## Line Graphs: Training Metrics Comparison
### Overview
The image contains three line graphs comparing training metrics across four methods: CoNL (Ours), SRT (Multi-agents), SRT (Single-turn), and RL-ground-truth. Each graph tracks a different metric over 100 training steps: Policy Entropy, Action Tokens per Turn, and Test Accuracy (DeepMath).
---
### Components/Axes
1. **Policy Entropy During Training**
- **X-axis**: Training Step (0–100)
- **Y-axis**: Policy Entropy (0.0–1.0)
- **Legend**:
- Blue: CoNL (Ours)
- Red: SRT (Multi-agents)
- Orange: SRT (Single-turn)
- Green: RL-ground-truth
2. **Action Tokens During Training**
- **X-axis**: Training Step (0–100)
- **Y-axis**: Action Tokens per Turn (0–14,000)
- **Legend**: Same as above.
3. **Test Performance (DeepMath)**
- **X-axis**: Training Step (0–100)
- **Y-axis**: Test Accuracy (0.0–0.9)
- **Legend**: Same as above.
---
### Detailed Analysis
#### Policy Entropy During Training
- **CoNL (Blue)**: Starts at ~0.25, fluctuates between 0.2–0.4, stabilizes near 0.35 by step 100.
- **SRT (Multi-agents) (Red)**: Peaks at ~0.9 at step 60, drops to ~0.6 by step 100.
- **SRT (Single-turn) (Orange)**: Peaks at ~0.85 at step 40, declines to ~0.6 by step 100.
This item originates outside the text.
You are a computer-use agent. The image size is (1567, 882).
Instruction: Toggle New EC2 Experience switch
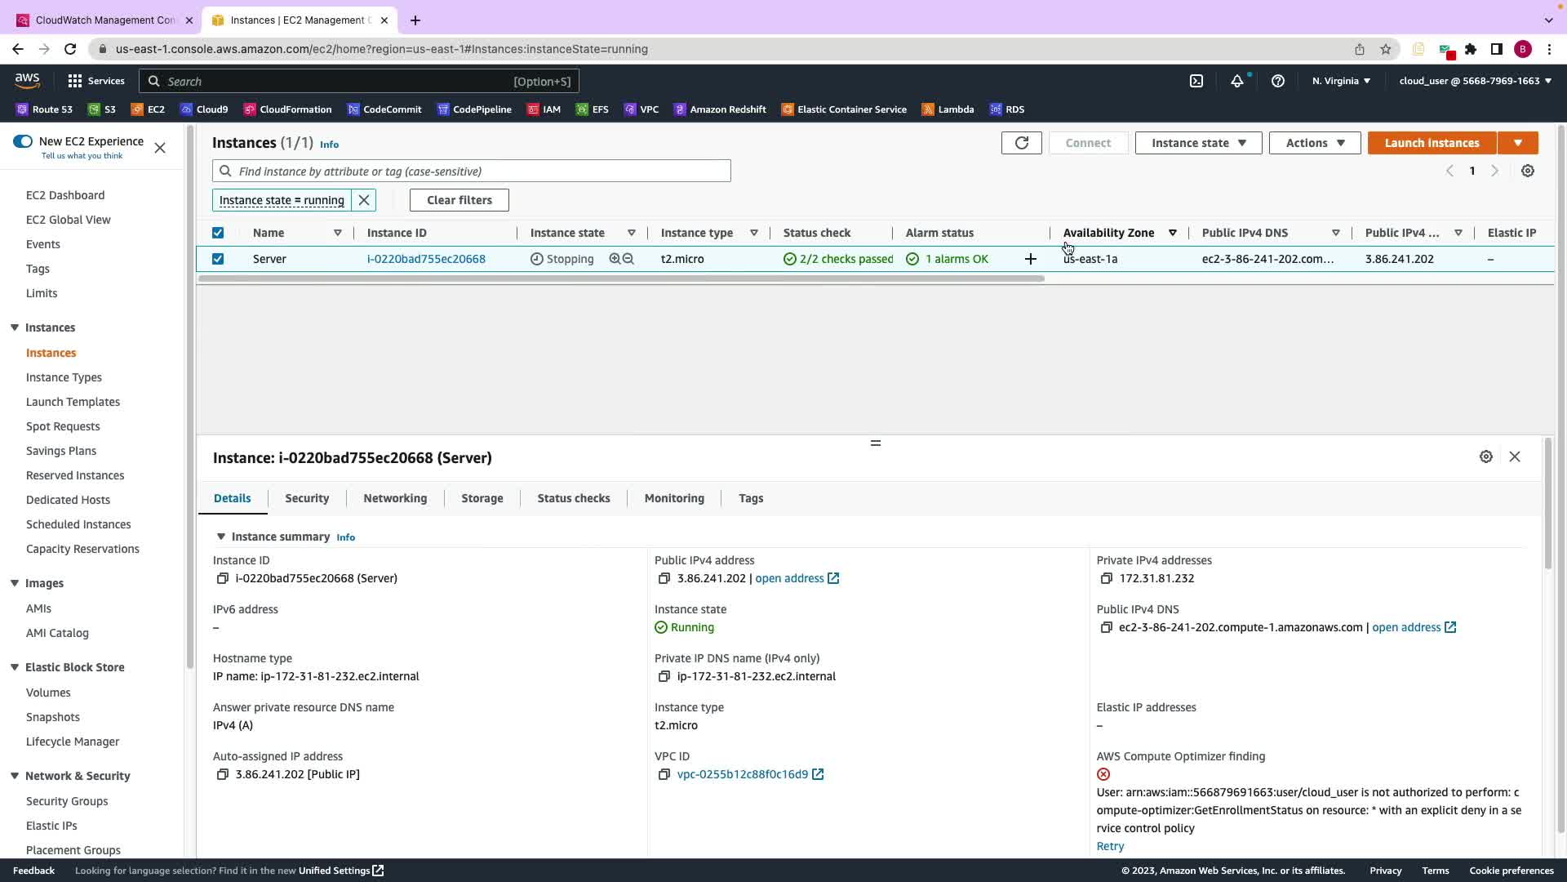tap(23, 141)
- **RL-ground-truth (Green)**: Smoothly increases from ~0.1 to ~0.25.
#### Action Tokens During Training
- **CoNL (Blue)**: Ranges 5,000–10,000, peaks at ~12,000 at step 60.
- **SRT (Multi-agents) (Red)**: Peaks at ~10,000 at step 40, drops to ~6,000 by step 100.
- **SRT (Single-turn) (Orange)**: Peaks at ~13,000 at step 60, declines to ~8,000 by step 100.
- **RL-ground-truth (Green)**: Stable at ~3,000.
#### Test Performance (DeepMath)
- **CoNL (Blue)**: Steady rise from ~0.4 to ~0.85.
- **SRT (Multi-agents) (Red)**: Peaks at ~0.75 at step 60, drops to ~0.6 by step 100.
- **SRT (Single-turn) (Orange)**: Peaks at ~0.7 at step 40, declines to ~0.5 by step 100.
- **RL-ground-truth (Green)**: Smoothly increases from ~0.4 to ~0.88.
---
### Key Observations
1. **RL-ground-truth** consistently outperforms other methods in test accuracy and maintains lower policy entropy.
2. **SRT (Multi-agents)** shows the highest policy entropy spikes but underperforms in test accuracy after step 60.
3. **SRT (Single-turn)** has the highest action tokens but exhibits declining test performance after step 40.
4. **CoNL** demonstrates stable learning with moderate entropy and action tokens, achieving the second-highest test accuracy.
---
### Interpretation
- **RL-ground-truth** likely represents an idealized or benchmark model, showing optimal balance between entropy, action efficiency, and accuracy.
- **SRT methods** (Multi-agents/Single-turn) exhibit higher variability, suggesting potential instability in multi-agent coordination or overfitting in single-turn scenarios.
- **CoNL**'s steady improvement indicates robust training dynamics, though it lags behind RL-ground-truth in final performance.
- The divergence between action tokens and test accuracy (e.g., SRT Single-turn's high tokens but low final accuracy) implies that token volume alone does not guarantee performance.
The data highlights trade-offs between exploration (entropy), computational efficiency (tokens), and generalization (test accuracy), with RL-ground-truth emerging as the most effective approach.